EXERCISE: Reproduce verbatim the lines of the listing from the line containing "Image resolution: width=974" up to and including the line containing "1264x824 pixels. [29, 225]", omitting the pictures from your answer.

[Target pointing data]
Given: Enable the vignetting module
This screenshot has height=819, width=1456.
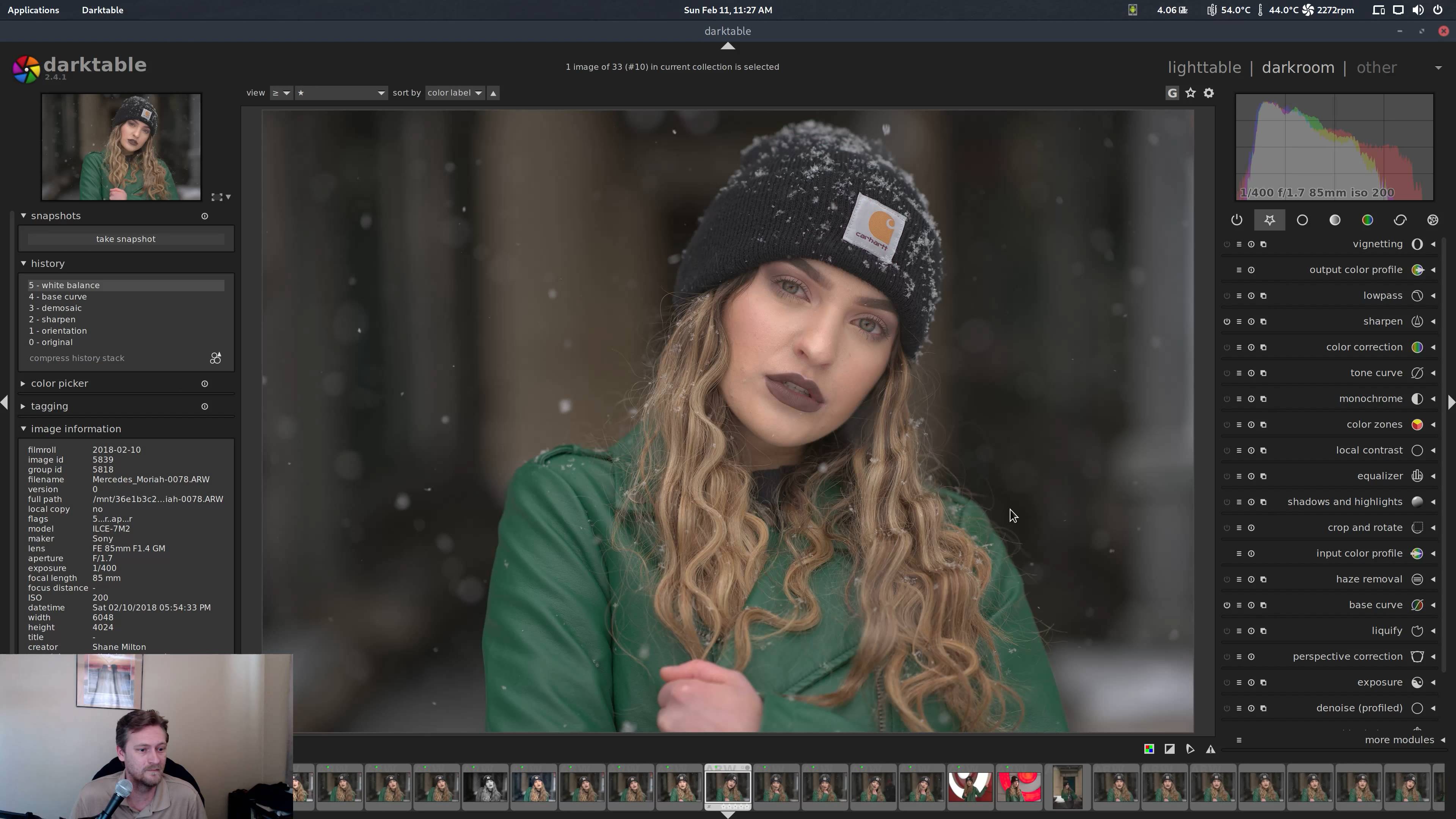Looking at the screenshot, I should click(1227, 244).
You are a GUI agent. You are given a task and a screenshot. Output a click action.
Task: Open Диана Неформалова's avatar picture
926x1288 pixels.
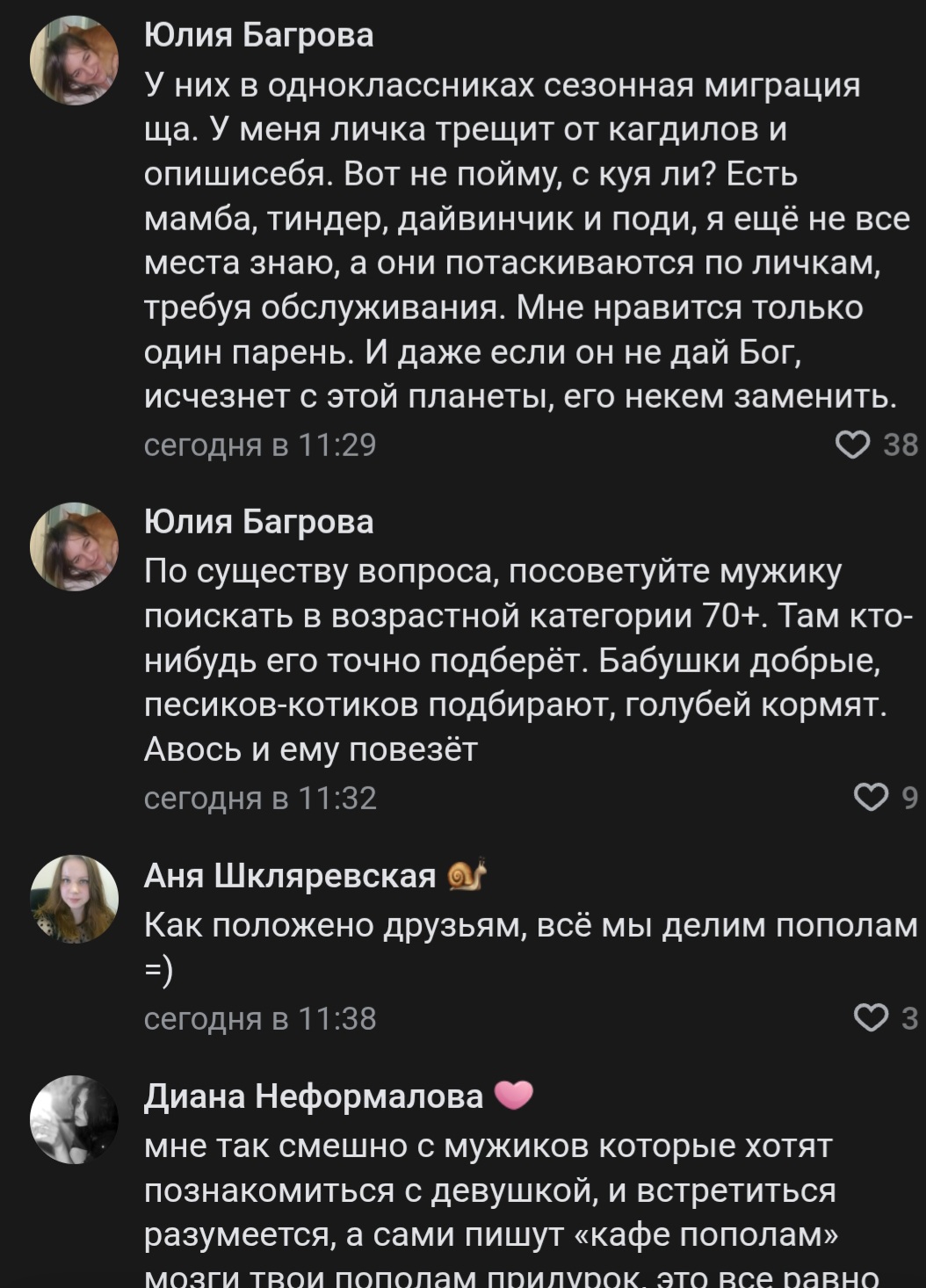tap(75, 1119)
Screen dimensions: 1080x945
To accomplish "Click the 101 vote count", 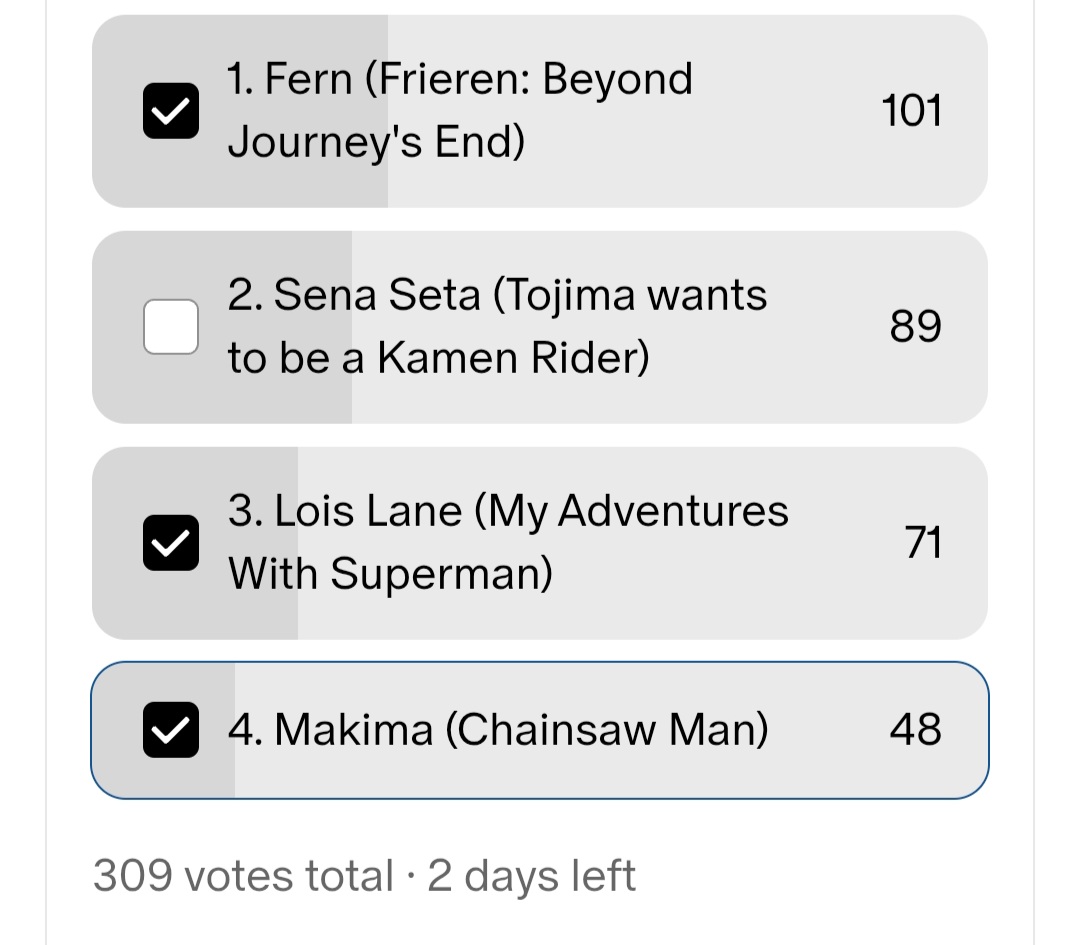I will click(x=911, y=110).
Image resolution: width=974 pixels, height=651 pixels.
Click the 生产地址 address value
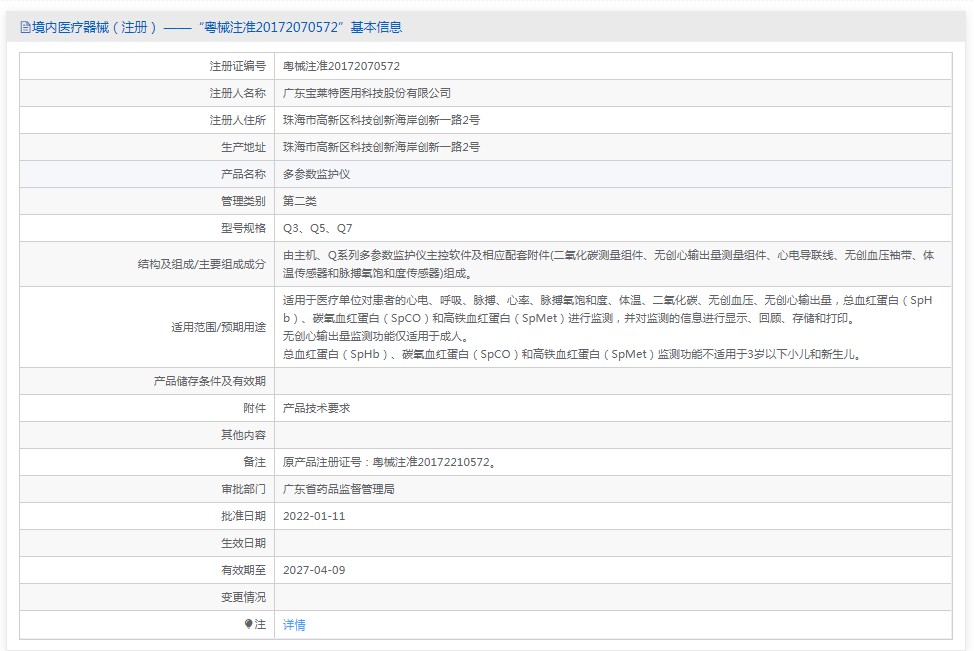(x=381, y=147)
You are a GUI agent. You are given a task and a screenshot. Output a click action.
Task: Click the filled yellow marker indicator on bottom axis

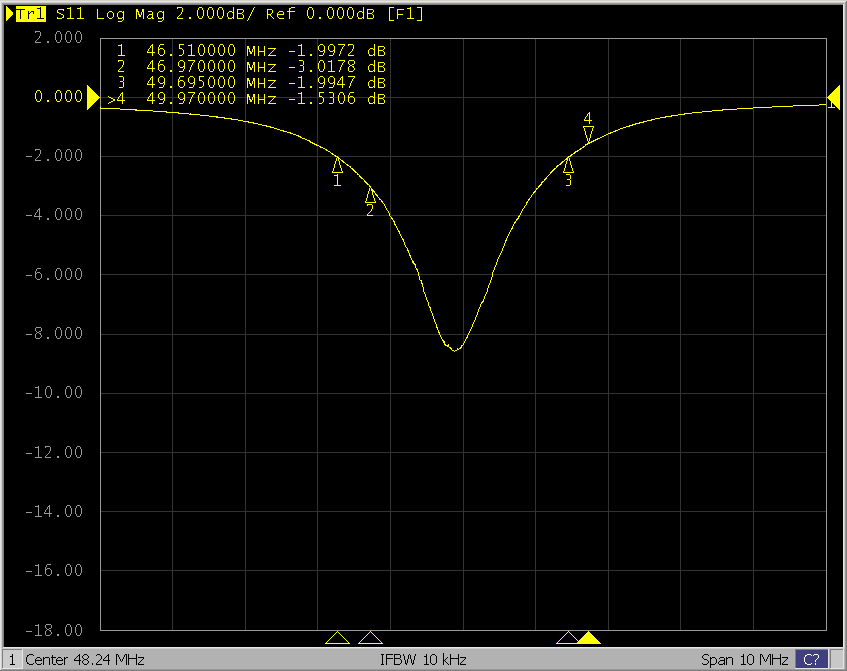pos(589,637)
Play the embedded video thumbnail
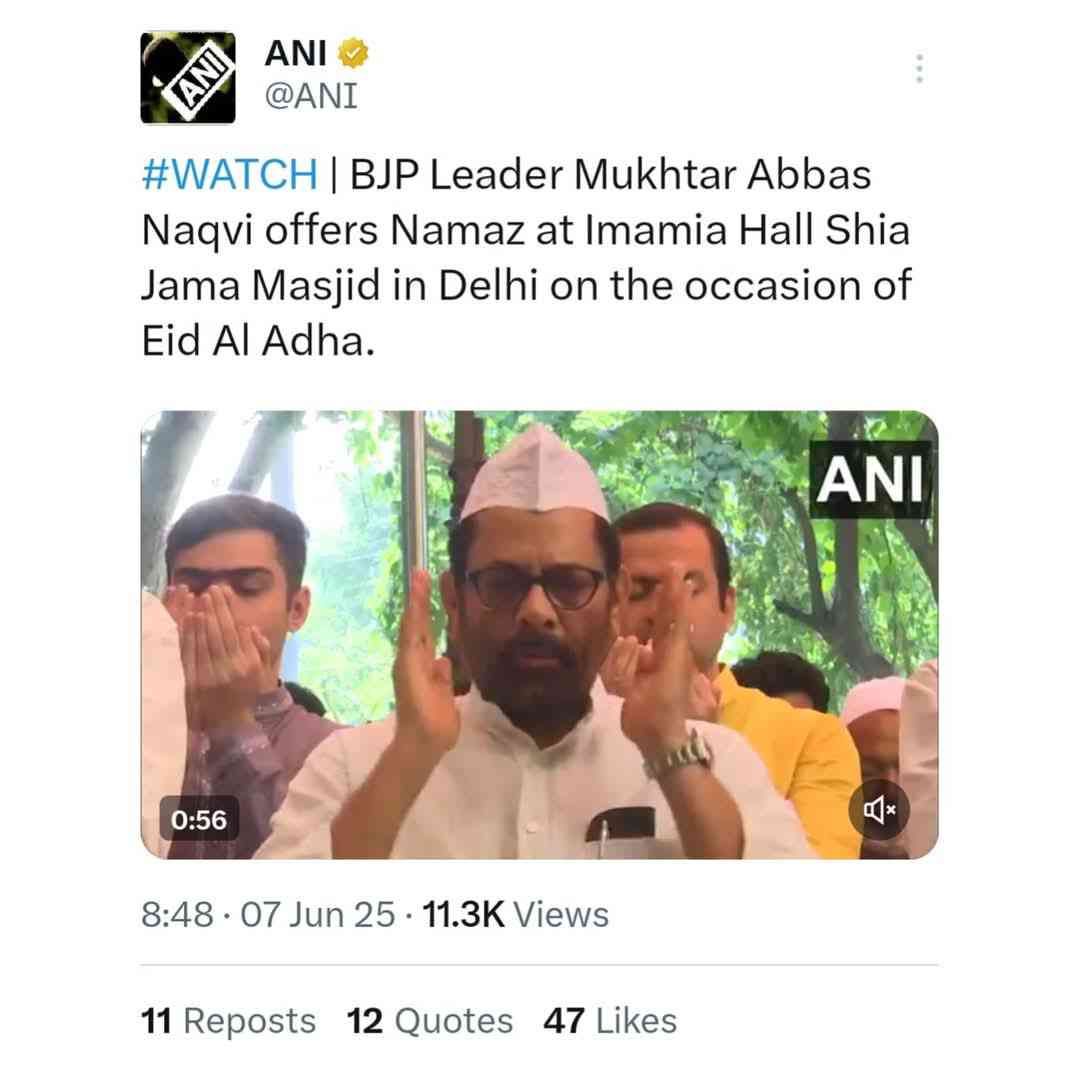Viewport: 1080px width, 1080px height. 539,634
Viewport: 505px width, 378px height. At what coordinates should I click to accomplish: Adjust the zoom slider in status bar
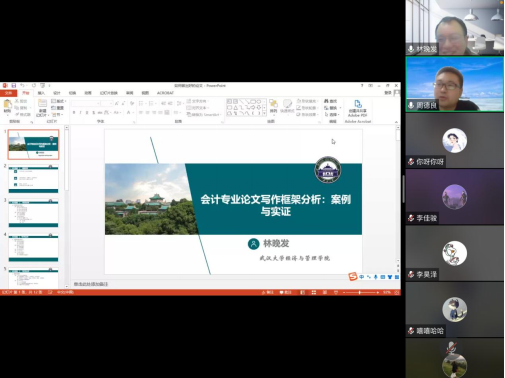point(360,292)
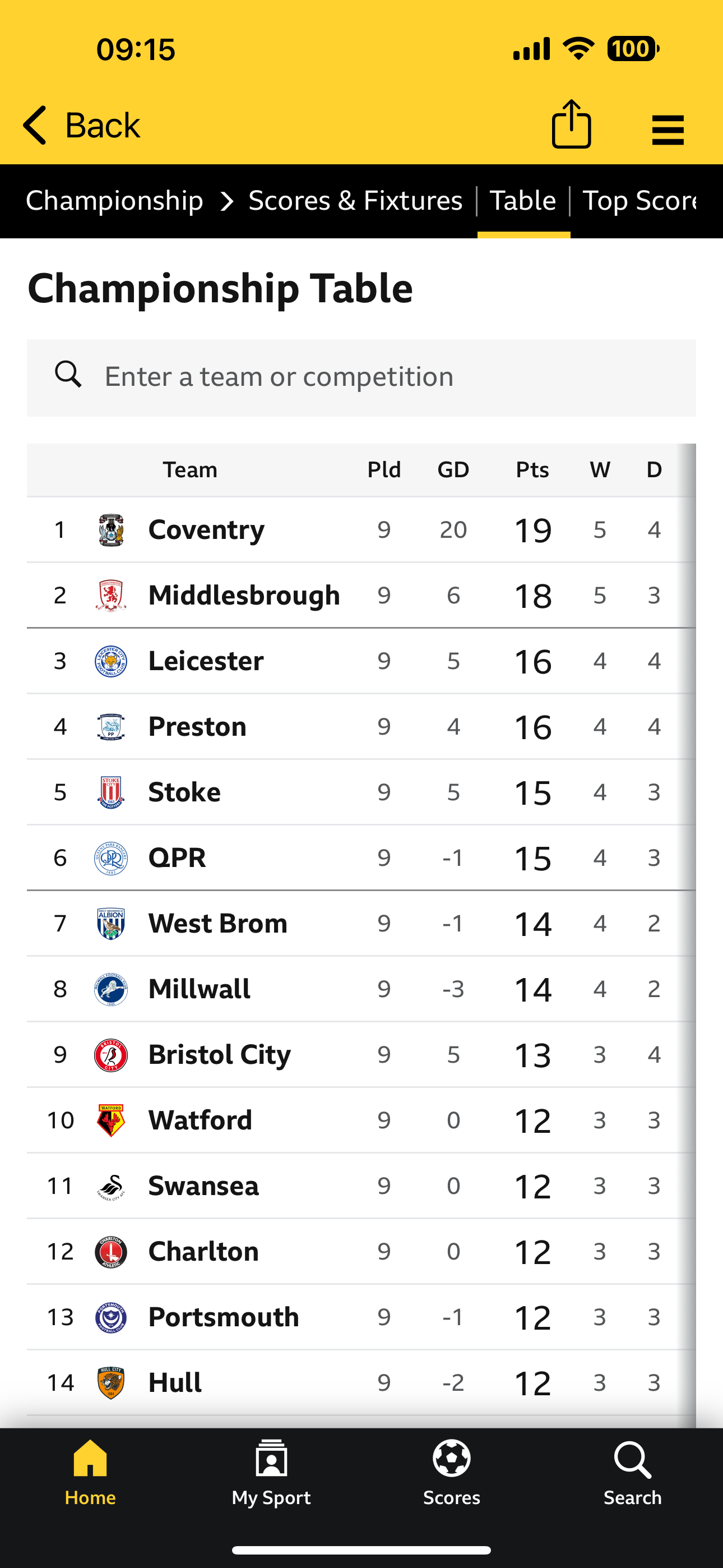Viewport: 723px width, 1568px height.
Task: Tap the back chevron arrow
Action: click(35, 125)
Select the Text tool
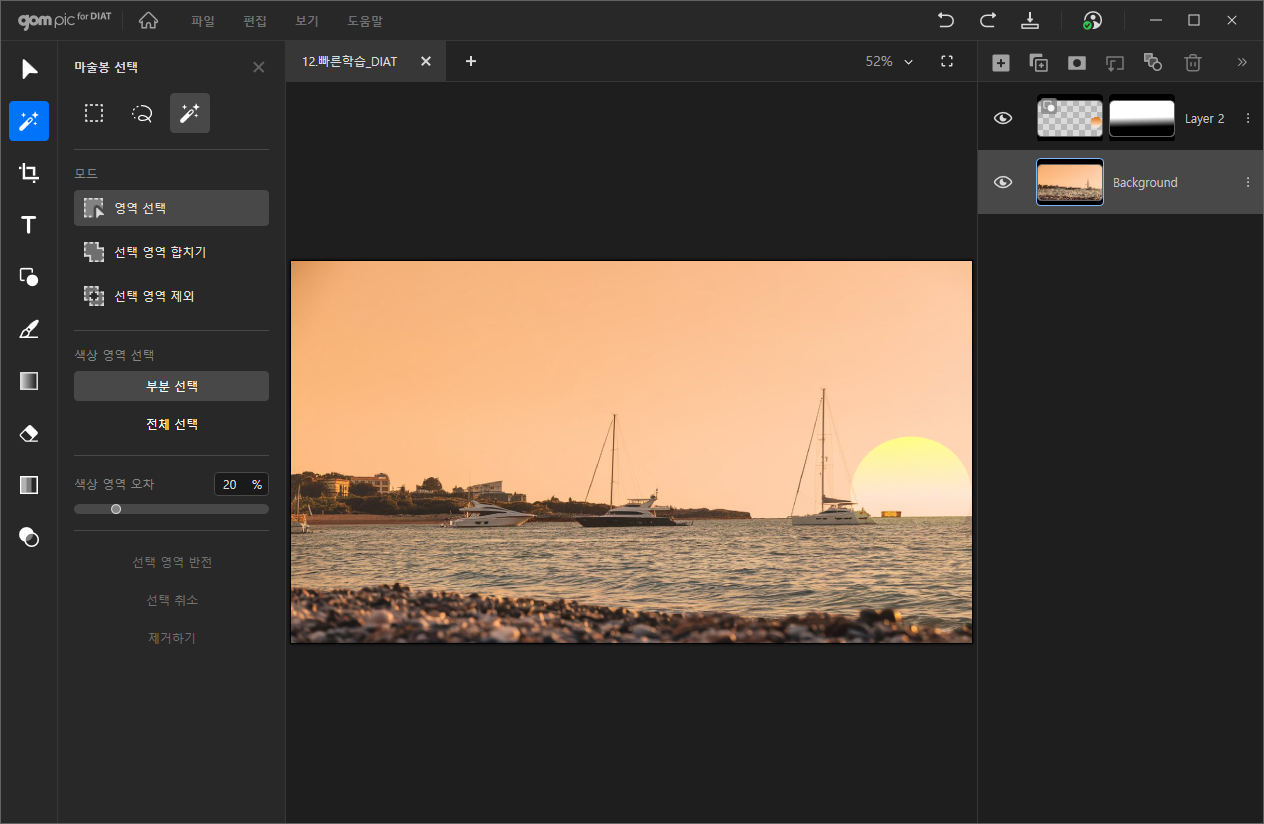1264x824 pixels. [29, 225]
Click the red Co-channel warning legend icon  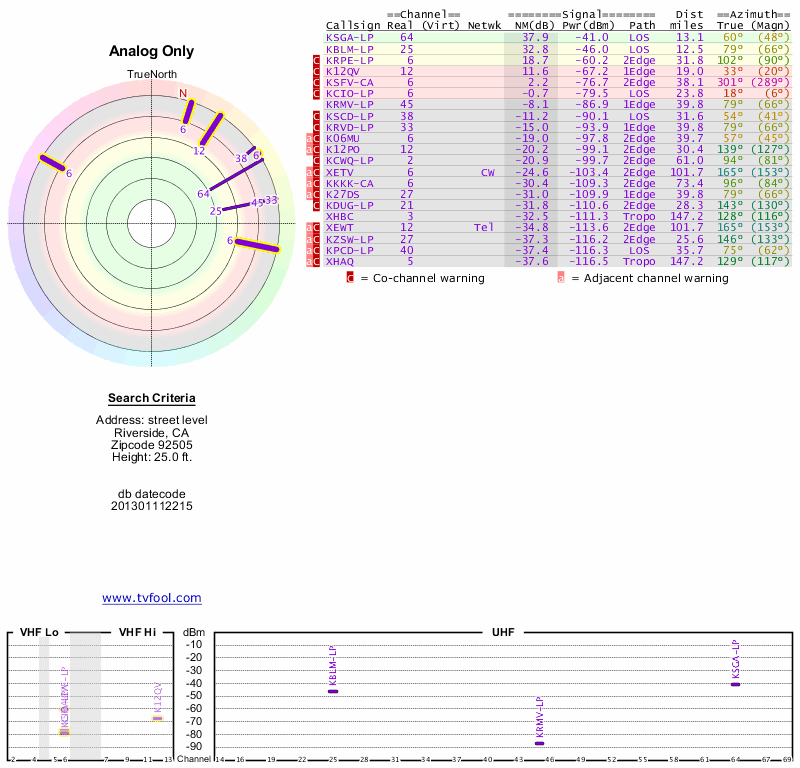click(x=350, y=278)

EXERCISE OUTPUT:
Image resolution: width=974 pixels, height=651 pixels.
Click the 生产地址 address value
(x=381, y=147)
You are a GUI agent. You are given a task and a screenshot. Output a click action.
Task: Click the filled yellow marker indicator on bottom axis

pos(589,637)
Play the embedded video thumbnail
Viewport: 1080px width, 1080px height. 539,634
Viewport: 505px width, 378px height. At what coordinates should I click to accomplish: Adjust the zoom slider in status bar
point(360,292)
Viewport: 723px width, 1568px height.
Task: Tap the back chevron arrow
Action: click(35, 125)
Select the Text tool
1264x824 pixels. [29, 225]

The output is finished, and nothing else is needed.